Problem details
Resume the article on packaging a Rust desktop app for different platforms, picking up right after its last line.

Cross-Platform Rust: The Real Packaging Challenges Behind ToolGrid

When I started building ToolGrid, a privacy-first developer toolkit in Rust, I thought the hardest part would be the application logic. I was wrong. The real challenge emerged when I tried to package this sophisticated GUI application across different platforms.

The Promise vs. Reality

Rust sells itself on cross-platform compilation, and for command-line tools, it largely delivers. But when you’re building a desktop application with a custom GUI framework, the story gets complicated quickly.

ToolGrid is built using the Freya GUI framework—a Skia-based, Rust-native GUI system. It provides offline utilities like JSON formatting, JWT decoding, Base64 tools, and more, all without sending data to external servers.

Linux: The “Easy” Platform That Isn’t

Debian Packages with cargo-deb

On paper, Linux packaging should be straightforward. The Rust ecosystem provides cargo-deb, which handles most of the heavy lifting. However, getting the configuration right requires careful attention to detail.

Here is the exact [package.metadata.deb] configuration from my Cargo.toml:

[package.metadata.deb]
maintainer = "Raj <[email protected]>"
copyright = "2024, Raj"
extended-description = """\
A developer utility application built with Rust and Freya.
Features include JSON formatter, JWT decoder, Base64 tools, and more.
100% Local. Zero Tracking."""

Supplied records
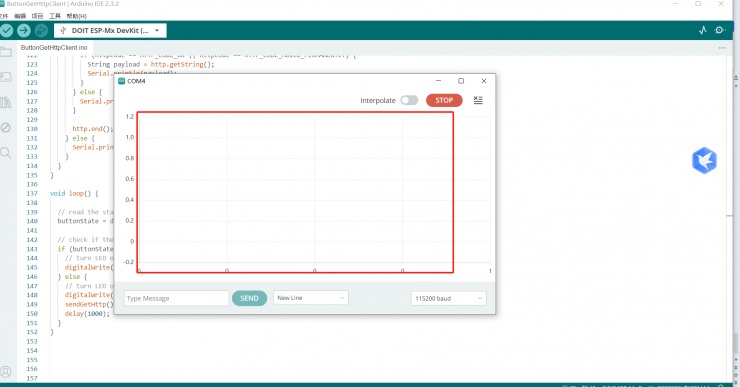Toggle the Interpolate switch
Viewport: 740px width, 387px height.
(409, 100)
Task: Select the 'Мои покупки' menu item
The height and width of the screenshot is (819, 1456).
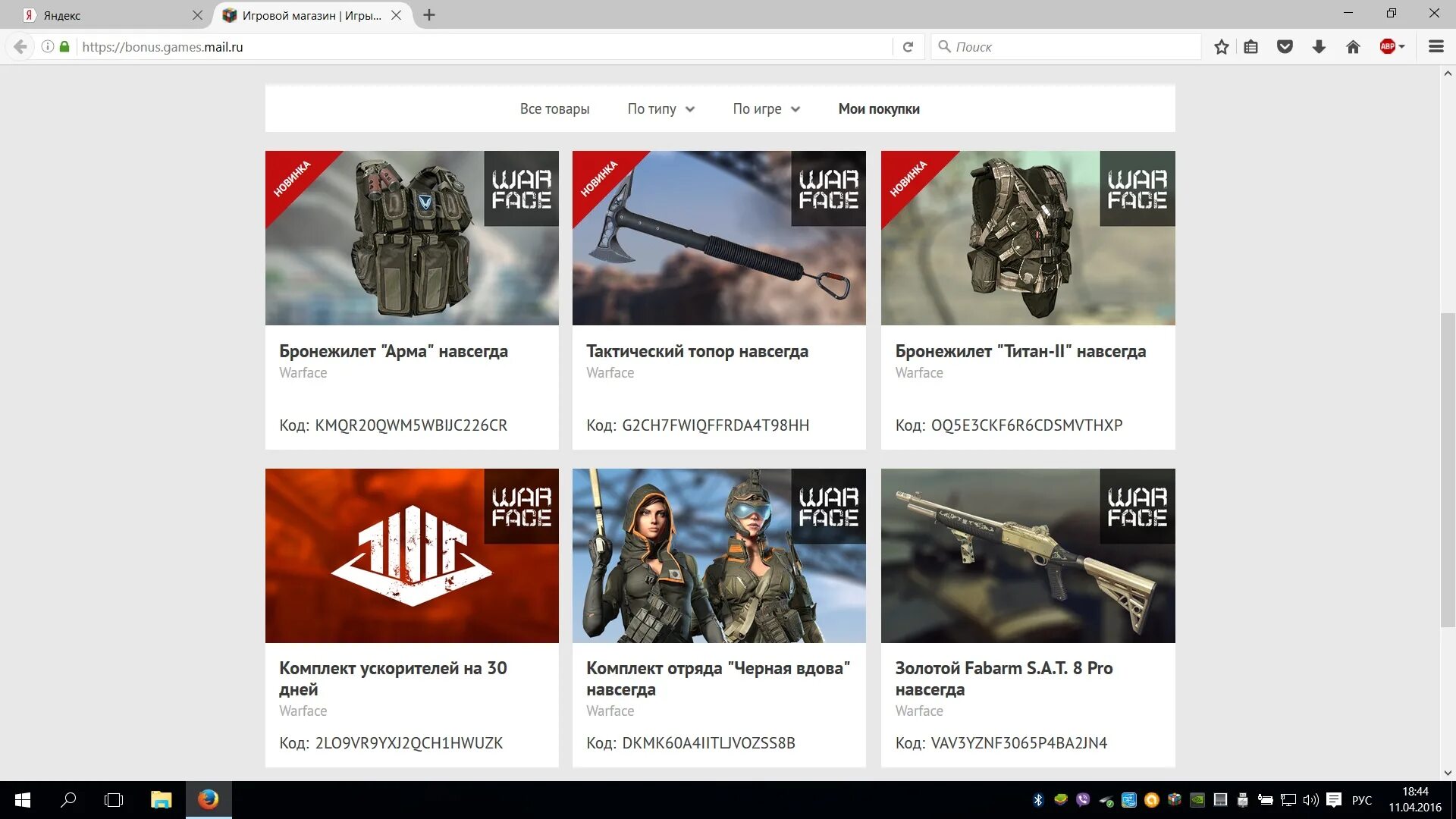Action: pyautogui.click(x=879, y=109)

Response to the task
assets = [
    [
        "target/release/Toolgrid",
        "usr/bin/",
        "755",
    ],
    [
        "assets/images/app-icon.png",
        "usr/share/icons/hicolor/512x512/apps/toolgrid.png",
        "644",
    ],
    [
        "assets/desktop/toolgrid.desktop",
        "usr/share/applications/",
        "644",
    ],
]

You might be wondering about the numbers like "755" and "644" in the assets array. These are Unix file permissions in octal notation, and they are critical for security and functionality:

• 755 (Executable): Used for the binary. The 7 gives full permissions to the owner (root), while the 5s allow everyone else to read and execute the file. If you accidentally used 644 here, users would get a “Permission denied” error when trying to run the app.
• 644 (Read-Only): Used for static assets like the icon and .desktop file. This allows everyone to read the files (so the OS can display the icon), but prevents non-root users from modifying them.

This configuration is the glue that pieces everything together. Here is how it works:

1. The Binary: target/release/Toolgrid is copied to /usr/bin/, making it globally executable as Toolgrid.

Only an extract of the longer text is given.